**Reading passage**
Copyright 2003 Reed Business Information, Inc.
From The Washington Post
Psychologists know there are some self-ascriptions for which human beings are eternal suckers. The vast majority of people think they have a better-than-average sense of humor. Most of us fancy we are better drivers than others. And we almost all flatter ourselves that we are independent thinkers who don't accept others' claims without good proof. We see gullibility everywhere around us but never find it in ourselves. We are skeptics.
Jennifer Michael Hecht's historical survey of doubt shows how fallible this self-image is: Skeptical thinking is in fact so rare a trait one wonders how it got started at all. For European culture, we can credit the pre-Socratic philosophers of Greece, that astonishing clutch of thinkers who first had the idea to seek naturalistic explanations of reality.
In their stumbling attempts to do science, the pre-Socratics came up with odd conclusions: Thales thought everything was made of water; Anaximenes chose air. But the spirit of their inquiry -- arguing from observation to a general account of the physical world -- makes them, at 600 B.C., intellectually closer to us than to their immediate predecessors. What placed them in the history of doubt was their desire to find explanations that did not depend on the authority of a priestly class, sacred texts or mythological traditions.
We don't owe our modern skepticism just to the Greeks, however. Job and Ecclesiastes have an important place in the history of doubt, and so, incidentally, Hecht argues, does Jesus, both for the episode in Gethsemane and for his despairing last words on the cross. Her story progresses through Cicero, Lucretius, Marcus Aurelius and Sextus Empiricus in Rome. A separate chapter treats the Buddha and skepticism as it developed in Asia. Hinduism, she shows, was developing a skeptical tradition at the same time the Greeks were having their first doubts about religion.

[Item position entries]
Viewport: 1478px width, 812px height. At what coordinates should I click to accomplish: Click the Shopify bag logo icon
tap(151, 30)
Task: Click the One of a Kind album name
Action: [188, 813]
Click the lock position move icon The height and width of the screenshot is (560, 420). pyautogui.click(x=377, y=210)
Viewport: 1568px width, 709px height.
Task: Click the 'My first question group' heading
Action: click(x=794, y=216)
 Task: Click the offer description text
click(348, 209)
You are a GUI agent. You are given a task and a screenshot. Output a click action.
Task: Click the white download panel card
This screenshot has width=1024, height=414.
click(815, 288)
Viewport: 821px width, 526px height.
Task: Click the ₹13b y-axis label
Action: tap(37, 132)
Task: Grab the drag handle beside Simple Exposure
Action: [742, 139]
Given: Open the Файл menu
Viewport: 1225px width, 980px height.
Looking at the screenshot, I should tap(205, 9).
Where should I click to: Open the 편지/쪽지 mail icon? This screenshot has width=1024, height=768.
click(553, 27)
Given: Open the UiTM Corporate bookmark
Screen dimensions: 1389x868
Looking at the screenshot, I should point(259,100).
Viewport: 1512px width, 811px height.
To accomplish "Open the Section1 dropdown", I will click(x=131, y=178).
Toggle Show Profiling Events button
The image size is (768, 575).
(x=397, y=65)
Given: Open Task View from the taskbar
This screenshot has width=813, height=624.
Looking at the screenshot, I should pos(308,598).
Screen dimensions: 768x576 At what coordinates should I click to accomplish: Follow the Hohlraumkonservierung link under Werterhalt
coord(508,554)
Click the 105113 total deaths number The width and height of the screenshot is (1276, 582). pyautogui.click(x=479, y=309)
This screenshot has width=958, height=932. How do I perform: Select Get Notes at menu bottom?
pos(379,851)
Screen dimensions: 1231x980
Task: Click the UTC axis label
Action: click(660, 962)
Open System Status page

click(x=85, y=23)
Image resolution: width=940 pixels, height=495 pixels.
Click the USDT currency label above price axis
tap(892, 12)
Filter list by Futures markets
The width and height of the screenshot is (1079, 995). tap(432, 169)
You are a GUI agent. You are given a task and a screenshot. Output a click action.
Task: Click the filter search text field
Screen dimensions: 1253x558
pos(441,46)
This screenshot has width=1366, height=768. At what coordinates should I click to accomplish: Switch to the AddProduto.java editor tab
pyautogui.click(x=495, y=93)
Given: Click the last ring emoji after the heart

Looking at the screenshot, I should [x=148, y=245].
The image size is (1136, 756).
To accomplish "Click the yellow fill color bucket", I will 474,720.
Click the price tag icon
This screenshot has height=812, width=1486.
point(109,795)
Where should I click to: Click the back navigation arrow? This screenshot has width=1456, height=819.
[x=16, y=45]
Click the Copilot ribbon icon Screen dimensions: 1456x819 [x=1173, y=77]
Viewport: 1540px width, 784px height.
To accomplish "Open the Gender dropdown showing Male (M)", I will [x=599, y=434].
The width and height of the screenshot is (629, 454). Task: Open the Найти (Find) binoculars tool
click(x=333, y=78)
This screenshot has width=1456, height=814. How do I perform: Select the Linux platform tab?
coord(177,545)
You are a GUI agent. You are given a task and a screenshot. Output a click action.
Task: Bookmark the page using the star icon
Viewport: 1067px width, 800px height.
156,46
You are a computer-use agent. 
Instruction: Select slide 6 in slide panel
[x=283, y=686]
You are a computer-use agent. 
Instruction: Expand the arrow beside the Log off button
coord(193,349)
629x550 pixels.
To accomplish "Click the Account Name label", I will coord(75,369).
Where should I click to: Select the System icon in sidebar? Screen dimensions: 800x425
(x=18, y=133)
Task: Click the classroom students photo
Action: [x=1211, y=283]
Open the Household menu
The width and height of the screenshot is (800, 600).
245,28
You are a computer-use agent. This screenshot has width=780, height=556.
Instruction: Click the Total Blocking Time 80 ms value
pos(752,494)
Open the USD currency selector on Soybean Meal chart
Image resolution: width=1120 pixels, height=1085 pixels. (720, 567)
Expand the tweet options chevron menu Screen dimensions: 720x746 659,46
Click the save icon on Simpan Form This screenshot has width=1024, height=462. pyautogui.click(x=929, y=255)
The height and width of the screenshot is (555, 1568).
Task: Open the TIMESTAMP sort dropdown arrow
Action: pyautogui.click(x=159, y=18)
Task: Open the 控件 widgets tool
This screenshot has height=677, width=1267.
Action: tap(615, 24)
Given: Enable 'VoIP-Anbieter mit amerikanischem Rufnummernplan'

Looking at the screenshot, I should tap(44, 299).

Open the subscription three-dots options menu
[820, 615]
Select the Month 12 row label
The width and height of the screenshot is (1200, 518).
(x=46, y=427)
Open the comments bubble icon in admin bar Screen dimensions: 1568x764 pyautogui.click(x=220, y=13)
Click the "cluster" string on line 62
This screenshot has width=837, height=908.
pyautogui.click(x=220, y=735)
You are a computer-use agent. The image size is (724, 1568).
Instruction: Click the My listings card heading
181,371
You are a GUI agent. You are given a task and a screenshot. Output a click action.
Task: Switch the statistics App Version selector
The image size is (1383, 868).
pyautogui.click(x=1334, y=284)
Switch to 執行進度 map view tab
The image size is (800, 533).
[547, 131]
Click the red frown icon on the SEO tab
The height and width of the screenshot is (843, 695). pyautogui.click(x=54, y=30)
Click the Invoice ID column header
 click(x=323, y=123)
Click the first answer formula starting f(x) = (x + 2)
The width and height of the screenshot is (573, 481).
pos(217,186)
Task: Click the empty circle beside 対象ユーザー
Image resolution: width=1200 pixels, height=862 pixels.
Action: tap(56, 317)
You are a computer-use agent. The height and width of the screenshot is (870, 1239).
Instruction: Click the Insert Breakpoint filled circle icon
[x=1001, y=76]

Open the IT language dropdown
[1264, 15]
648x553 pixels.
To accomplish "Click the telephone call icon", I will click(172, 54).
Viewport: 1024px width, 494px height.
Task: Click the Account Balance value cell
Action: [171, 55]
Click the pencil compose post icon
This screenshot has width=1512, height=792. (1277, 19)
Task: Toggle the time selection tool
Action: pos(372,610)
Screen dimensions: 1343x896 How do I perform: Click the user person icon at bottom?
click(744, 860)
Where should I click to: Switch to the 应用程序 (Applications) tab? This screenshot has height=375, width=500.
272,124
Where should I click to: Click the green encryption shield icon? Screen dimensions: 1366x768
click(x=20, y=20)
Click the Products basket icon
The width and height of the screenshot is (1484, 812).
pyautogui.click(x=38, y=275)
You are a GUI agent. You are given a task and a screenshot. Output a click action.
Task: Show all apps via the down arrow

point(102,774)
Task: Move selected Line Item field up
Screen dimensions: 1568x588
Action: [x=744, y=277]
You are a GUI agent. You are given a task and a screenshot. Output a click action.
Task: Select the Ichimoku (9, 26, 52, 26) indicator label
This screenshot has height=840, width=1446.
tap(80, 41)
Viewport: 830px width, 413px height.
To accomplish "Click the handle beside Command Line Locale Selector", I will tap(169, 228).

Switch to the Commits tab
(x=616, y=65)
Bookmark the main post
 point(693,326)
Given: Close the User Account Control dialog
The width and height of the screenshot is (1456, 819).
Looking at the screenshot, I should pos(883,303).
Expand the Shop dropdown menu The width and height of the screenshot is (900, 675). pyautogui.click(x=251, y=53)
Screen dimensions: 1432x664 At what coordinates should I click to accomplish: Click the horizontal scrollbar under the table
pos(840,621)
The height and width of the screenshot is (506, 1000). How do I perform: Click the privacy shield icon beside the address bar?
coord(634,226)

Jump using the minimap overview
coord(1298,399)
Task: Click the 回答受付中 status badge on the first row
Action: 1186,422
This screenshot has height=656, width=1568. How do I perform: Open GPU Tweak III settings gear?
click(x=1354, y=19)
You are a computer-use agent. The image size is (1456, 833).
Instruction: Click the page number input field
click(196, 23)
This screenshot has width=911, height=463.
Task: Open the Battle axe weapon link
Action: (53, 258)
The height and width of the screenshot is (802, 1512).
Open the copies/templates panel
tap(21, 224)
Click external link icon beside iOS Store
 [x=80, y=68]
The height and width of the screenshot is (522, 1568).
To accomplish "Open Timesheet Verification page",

**Written request A**
From the passage on the history of doubt, reproduce the text between "We don't owe" and "doubts about religion.", inclusive.
**Written request B**
In the passage on the history of doubt, what did Anaximenes hold that everything was made of?
**Written request C**
Take the passage on the history of doubt further, beginning after its final sentence.

**Task answer A**
We don't owe our modern skepticism just to the Greeks, however. Job and Ecclesiastes have an important place in the history of doubt, and so, incidentally, Hecht argues, does Jesus, both for the episode in Gethsemane and for his despairing last words on the cross. Her story progresses through Cicero, Lucretius, Marcus Aurelius and Sextus Empiricus in Rome. A separate chapter treats the Buddha and skepticism as it developed in Asia. Hinduism, she shows, was developing a skeptical tradition at the same time the Greeks were having their first doubts about religion.

**Task answer B**
Air.

**Task answer C**
Hecht is especially engaging when she describes the great women skeptics of history, starting with Hypatia, torn to pieces by a Christian mob in 415 A.D. There was Margaret of Navarre, the sensitive but hard-headed Emily Dickinson and the fearless Margaret Sanger. Hecht is charmed by the 19th-century American atheist lecturer and anarchist Voltairine de Cleyre (1866-1912). Voltairine's father named her after his favorite skeptic but sent her to a Catholic boarding school. This did not dampen her spirit: She became such a rabble-rousing advocate for labor and women's rights that she was the subject of a biography by the socialist Emma Goldman.
Hecht might have written about how the views of some of the doubters she praises became ossified into belief systems in need of more doubt. Sigmund Freud's critique of religion gets him onto Hecht's heroes list, and she also praises communism for the extent to which it provided a focused criticism of religion. Too bad she does not also describe how both Marx and Freud ended up creating dogmas that demanded a religious degree of faith from adherents. Freud may have claimed that a healthy, mature psyche needs to embrace disbelief, but he wasn't about to apply that principle to his own theories.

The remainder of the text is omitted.